> _COMPLETE THE FOLLOWING_:
[A] Condense the paragraph beginning "Riccadonna and senior economist Michael Kennedy" in the article on Oregon's revenue forecast into a short bulleted list that keeps its main facts.
[B] From the article on Oregon's revenue forecast, reproduce word for word the passage from "Riccadonna and senior" up to and including "the last one.".

> _PASSAGE PROVIDED_:
* * * *

New Oregon economic forecaster predicts higher revenue, higher kicker

By Julia Shumway, Oregon Capital Chronicle
Published: November 21, 2024, 12:11pm
Updated: November 21, 2024, 12:32pm

Oregon’s new chief state economist estimates the state will have about $37.8 billion available to spend in the next two-year budget cycle after reworking how the state calculates its economic forecast.

The state’s also on track to pay out a $1.8 billion kicker to taxpayers in 2026. But new chief economist Carl Riccadonna, a former Wall Street analyst hired in September, is changing the way Oregon models its expected revenue with an eye toward more accurate forecasts that reduce the amount returned to taxpayers through Oregon’s unique kicker law.

Riccadonna and senior economist Michael Kennedy presented their first quarterly forecast to lawmakers Wednesday and previewed some of their findings on a call with reporters Tuesday evening. Under the new forecast, lawmakers could have nearly $6 billion more to spend in the upcoming 2025-27 budget cycle compared to the last one.

* * * *

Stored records
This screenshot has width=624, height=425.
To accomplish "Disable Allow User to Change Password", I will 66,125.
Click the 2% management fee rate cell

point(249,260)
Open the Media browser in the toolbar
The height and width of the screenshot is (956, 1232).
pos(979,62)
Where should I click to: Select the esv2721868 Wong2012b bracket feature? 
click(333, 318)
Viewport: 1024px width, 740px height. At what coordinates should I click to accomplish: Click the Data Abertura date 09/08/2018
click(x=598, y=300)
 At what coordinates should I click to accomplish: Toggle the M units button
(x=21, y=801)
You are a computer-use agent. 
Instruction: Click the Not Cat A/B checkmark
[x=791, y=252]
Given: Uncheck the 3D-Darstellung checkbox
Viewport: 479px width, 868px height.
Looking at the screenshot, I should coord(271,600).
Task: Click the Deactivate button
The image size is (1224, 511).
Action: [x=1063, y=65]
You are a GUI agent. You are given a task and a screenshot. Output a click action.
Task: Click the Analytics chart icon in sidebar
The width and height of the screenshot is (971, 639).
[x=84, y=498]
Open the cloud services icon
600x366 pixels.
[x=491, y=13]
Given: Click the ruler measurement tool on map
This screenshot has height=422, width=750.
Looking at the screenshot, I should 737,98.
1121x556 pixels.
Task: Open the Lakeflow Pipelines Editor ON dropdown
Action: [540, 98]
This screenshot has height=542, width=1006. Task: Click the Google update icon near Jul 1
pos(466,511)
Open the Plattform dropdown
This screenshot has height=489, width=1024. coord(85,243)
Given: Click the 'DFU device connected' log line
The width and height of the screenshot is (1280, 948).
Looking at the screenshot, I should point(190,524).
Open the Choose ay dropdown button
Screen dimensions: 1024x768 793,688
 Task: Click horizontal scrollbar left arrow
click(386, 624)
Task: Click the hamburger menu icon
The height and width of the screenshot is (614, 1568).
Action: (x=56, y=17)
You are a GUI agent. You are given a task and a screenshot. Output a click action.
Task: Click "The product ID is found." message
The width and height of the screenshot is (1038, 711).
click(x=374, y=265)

* * * *

> _YOUR RESPONSES_:
[A]
- Riccadonna and senior economist Michael Kennedy presented their first quarterly forecast to lawmakers on Wednesday.
- They previewed some findings on a call with reporters Tuesday evening.
- Under the new forecast, lawmakers could have nearly $6 billion more to spend in the 2025-27 budget cycle than in the last one.

[B]
Riccadonna and senior economist Michael Kennedy presented their first quarterly forecast to lawmakers Wednesday and previewed some of their findings on a call with reporters Tuesday evening. Under the new forecast, lawmakers could have nearly $6 billion more to spend in the upcoming 2025-27 budget cycle compared to the last one.